I love that Miyazaki focuses on and promotes the fulfillment of female protagonists. It is more than worthy to set aside societal expectations to focus on their personal vision, that which they are called by their deepest soul to accomplish. Sure, many men have this ambition, but it is rare for a child’s movie… a movie aimed at girls… any kind of movie.. to tackle this theme head on and to target girls. Miyazaki is constantly telling girls, “You are important. Not just what you can do for others. Not just who you are to your family. Not just who you are for your man. You are important by yourself. You are the one. Your relationships are important, but first be you and find out who you are. Do the hard work of accomplishing yourself before you do all the rest of your life.” This is the theme of Whisper of the Heart. And that is what makes it a glorious achievement, on top of the humor, the touches of fantasy, and the perpetual joy.
For all that, I think that Whisper as a Miyazaki film is weaker Ghibli accomplishment. Not because it isn’t a fantasy, but because the animation isn’t as sharp, the visuals aren’t as stunning. It’s a good animated film, but with Ghibli I expect mastery and we don’t get that here. That isn’t fair, but it is what I want. This doesn’t mean that Whisper isn’t a wonderful entertainment that I would recommend to everyone. But it won’t make the top of my Ghibli list, which contains some of the greatest films ever made. Whisper is not one of the greatest films ever made. It is simply great.
b. Days of Being Wild
I also stumbled a little due to my expectations coming to this Wong Kar Wai film. WKW is a director of focus, of intense mood and tone, sometimes to an extreme degree. This film seems perpetually distracted, as it has so many stories, so many tones it wants to explore that it can’t quite decide. Is it a boy’s film, a relationship film, an action film, a drama? It can’t even seem to settle on who the protagonist is, so we have two or three characters we root for. And the end doesn’t seem to settle anything. It is just there.

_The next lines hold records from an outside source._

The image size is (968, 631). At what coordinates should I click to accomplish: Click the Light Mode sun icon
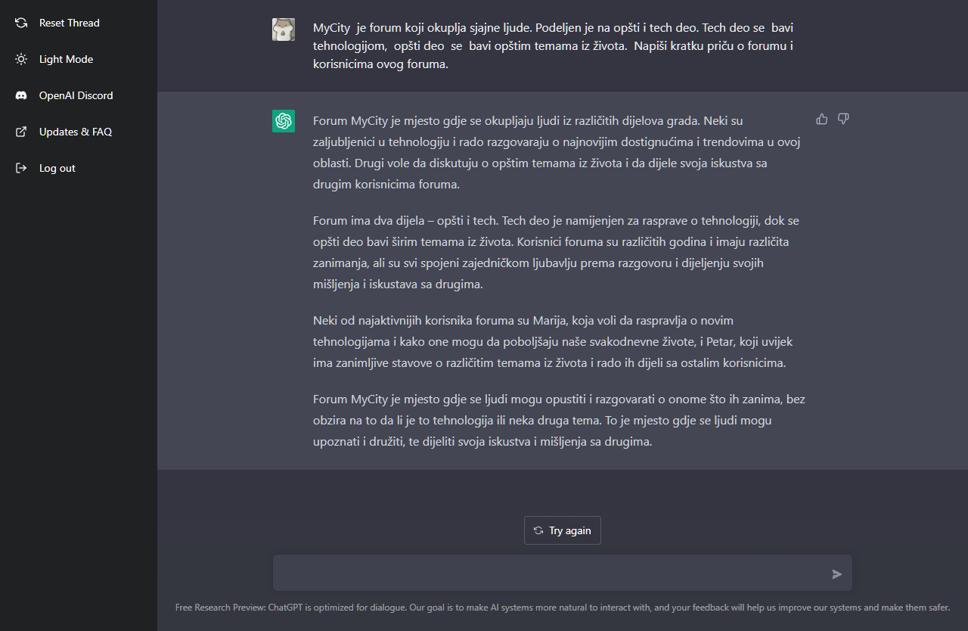pos(21,59)
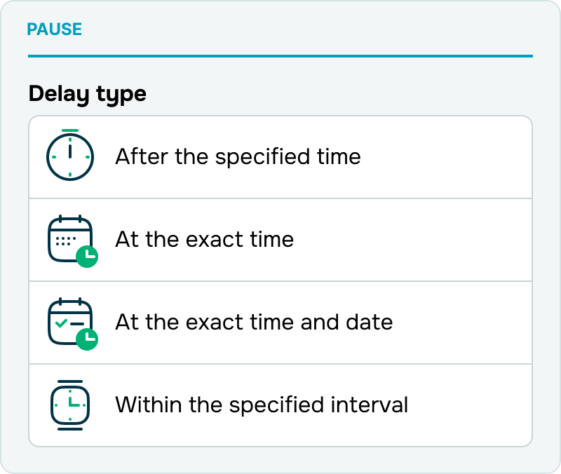This screenshot has width=561, height=474.
Task: Click green clock badge on time and date icon
Action: pyautogui.click(x=87, y=339)
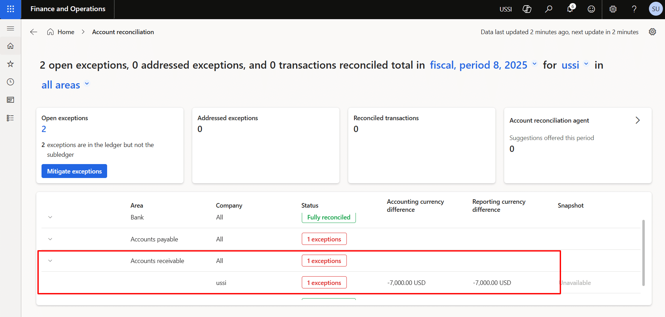Click the Home breadcrumb link

click(66, 32)
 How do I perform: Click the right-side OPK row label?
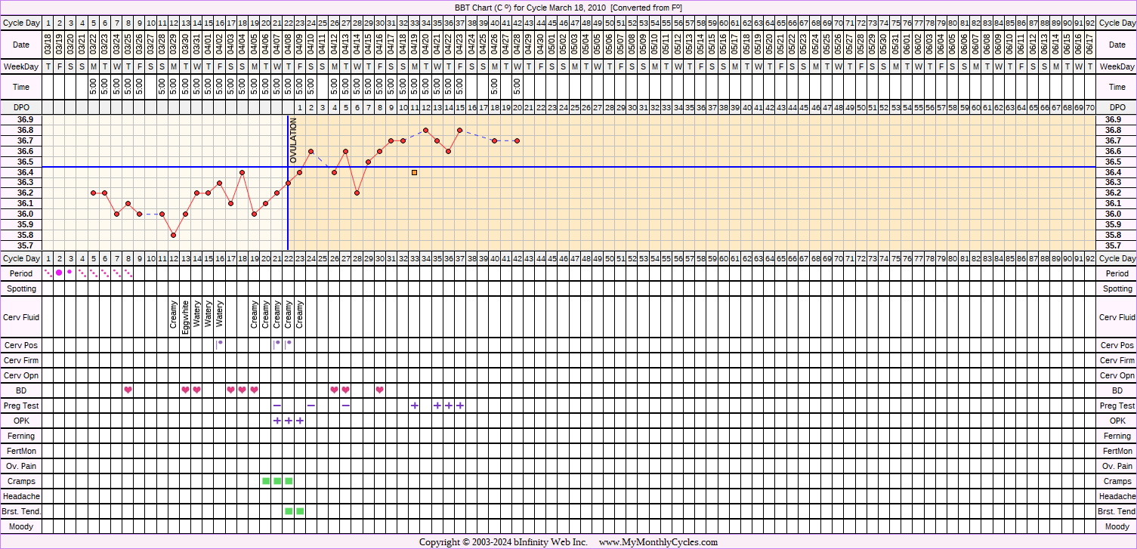(1116, 421)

We have York, a man about town, who seduces another of our protagonists, Li-zhen. But that relationship quickly dissolves, and we see clearly that they aren’t good for each other. Frankly, York isn’t good for anyone. He is too flighty, too self-centered. Then we have a policeman who is the right man for someone, but we aren’t sure who. It is as if the movie toys with our desires to see one or another pair of characters commit to each other. Then the two male protagonists spend quite a bit of time together and intense situations occur, but that also seems to accomplish nothing.
This is a film which is almost a masterpiece. It is an uncut gem in which the greatness that is WKW can be seen, but only roughly. We see all the pieces there, just undeveloped. The cinematography is brilliant, but rough. The characters are well drawn, but we don’t see enough of them. The style and fashion sense is sharp. The story is interesting, but unfocused. This is all that WKW will be, in future films, but just isn’t, yet.
I love to think of this film as the first in a trilogy in which we see a director move from one stage to another. If I had seen this one first, I don’t know that I would have moved to the others. I will say that this film makes me want to see the other two again to see WKW’s world expand and his talent turn into a powerful, unforgettable beam.
Whisper of the Heart clearly moves ahead, because while both films are brilliant diamonds-in-the-rough, Whisper shines so much more brightly.